- Assigned task -
Your reply should consist only of the lines from the one with "How do I perform: Click" through the end of the entries, transcribed exactly. Pictures stay out.

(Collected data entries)
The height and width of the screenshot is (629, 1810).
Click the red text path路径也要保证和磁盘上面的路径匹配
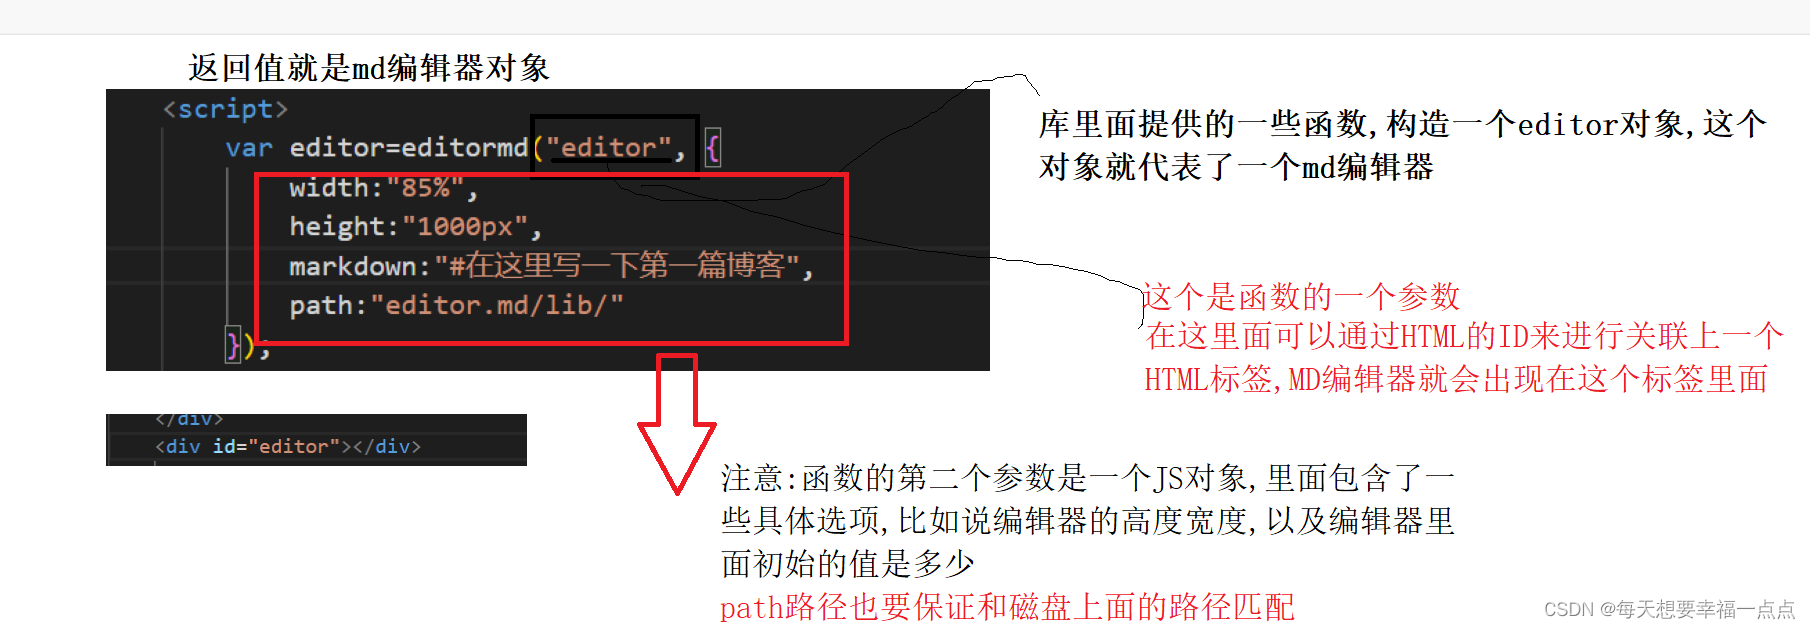pyautogui.click(x=1007, y=607)
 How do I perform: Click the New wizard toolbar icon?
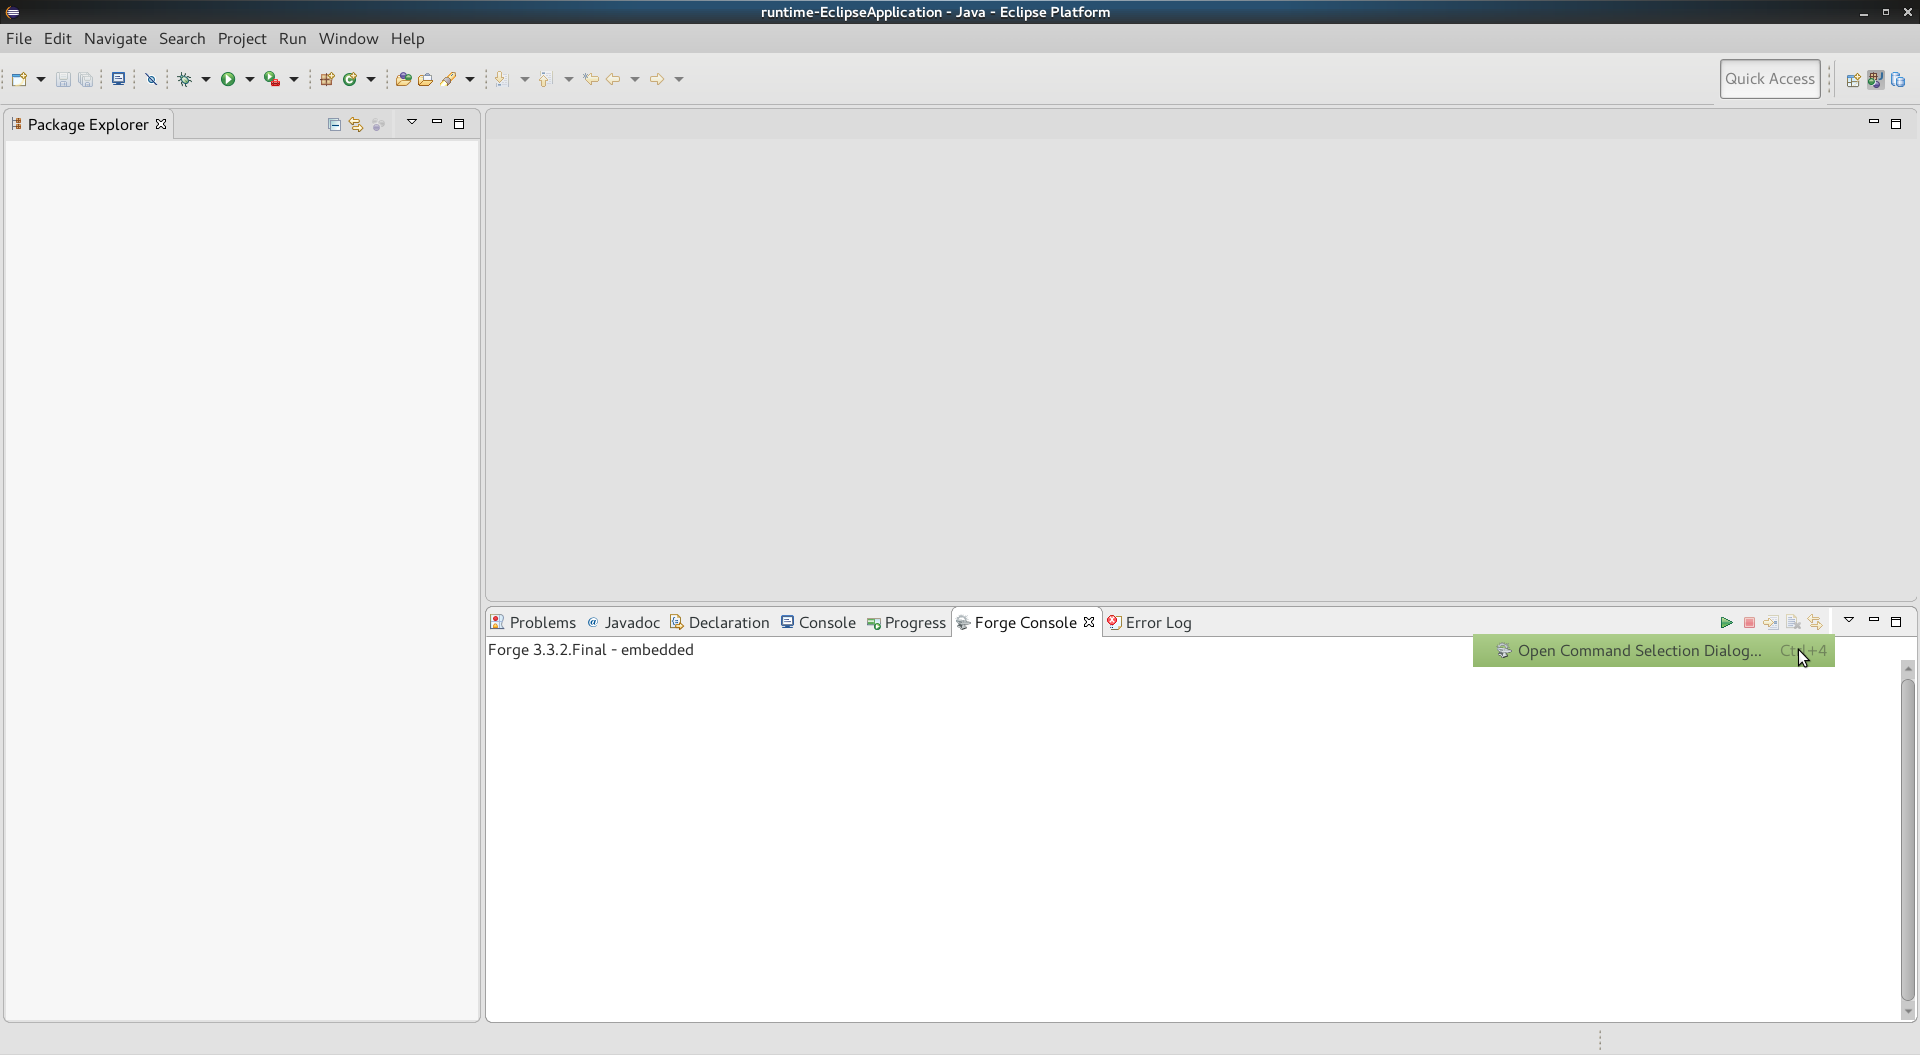tap(19, 79)
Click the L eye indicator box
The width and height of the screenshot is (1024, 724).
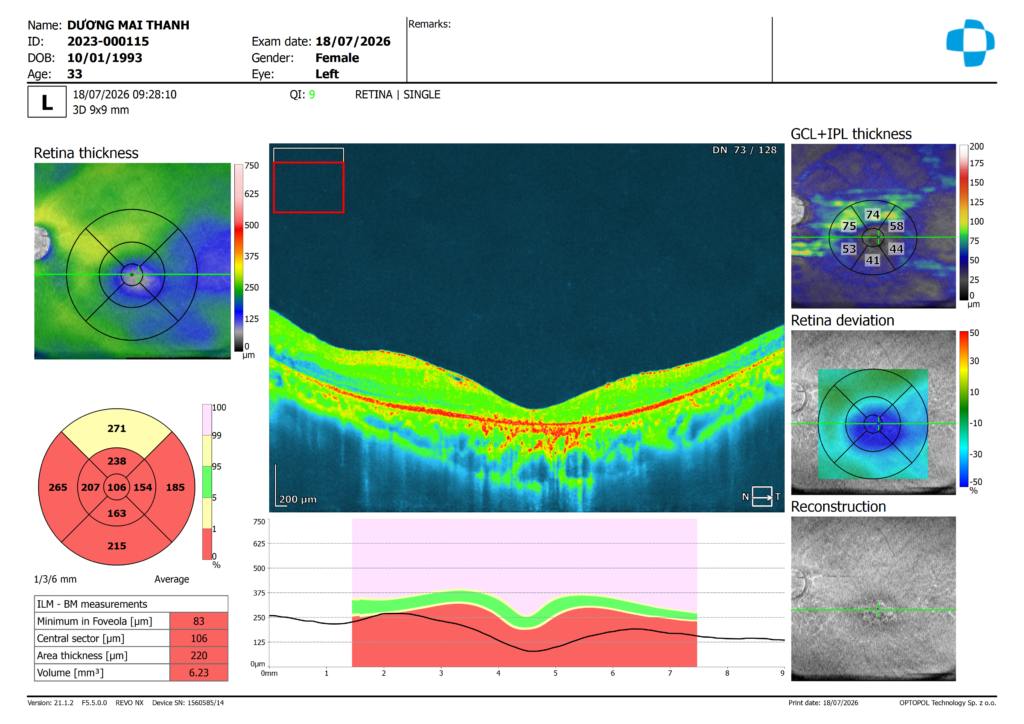[x=46, y=102]
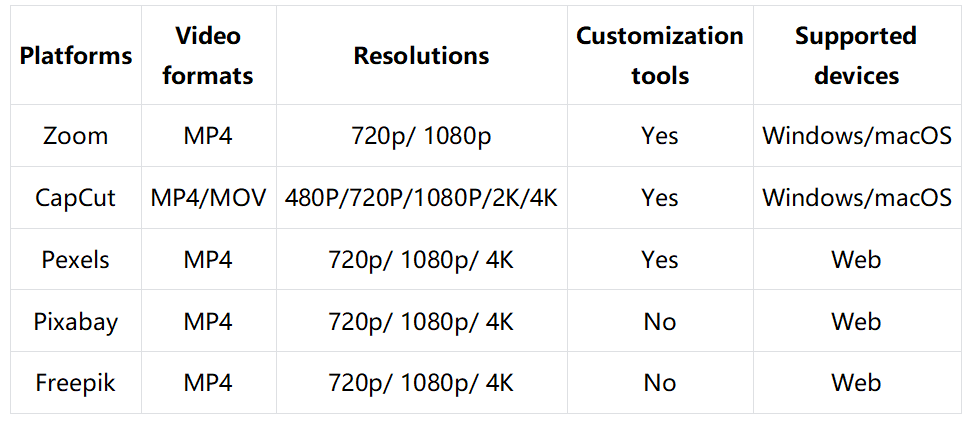The width and height of the screenshot is (972, 425).
Task: Select the Video formats header cell
Action: point(208,56)
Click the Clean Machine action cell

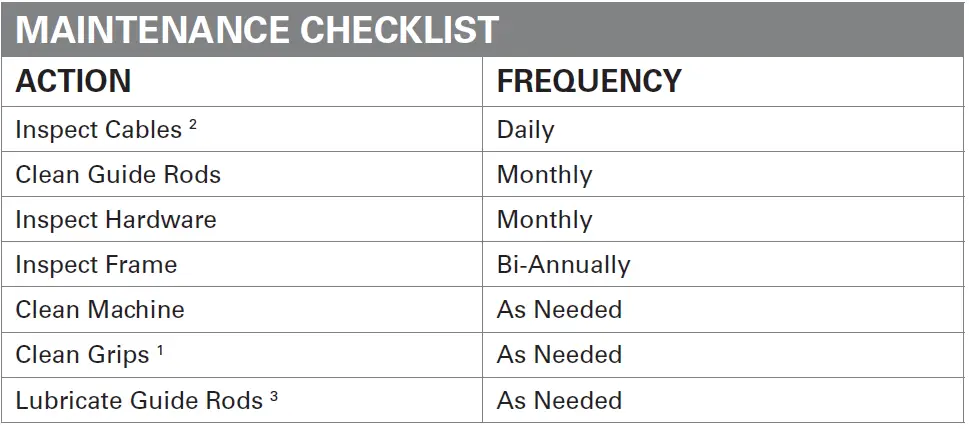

- Result of this exercise -
 How do I perform: Click the New wizard toolbar icon?
tap(19, 79)
Click the L eye indicator box
The width and height of the screenshot is (1024, 724).
[x=46, y=102]
The width and height of the screenshot is (972, 425).
Task: Select the Video formats header cell
Action: point(208,56)
Click the Clean Machine action cell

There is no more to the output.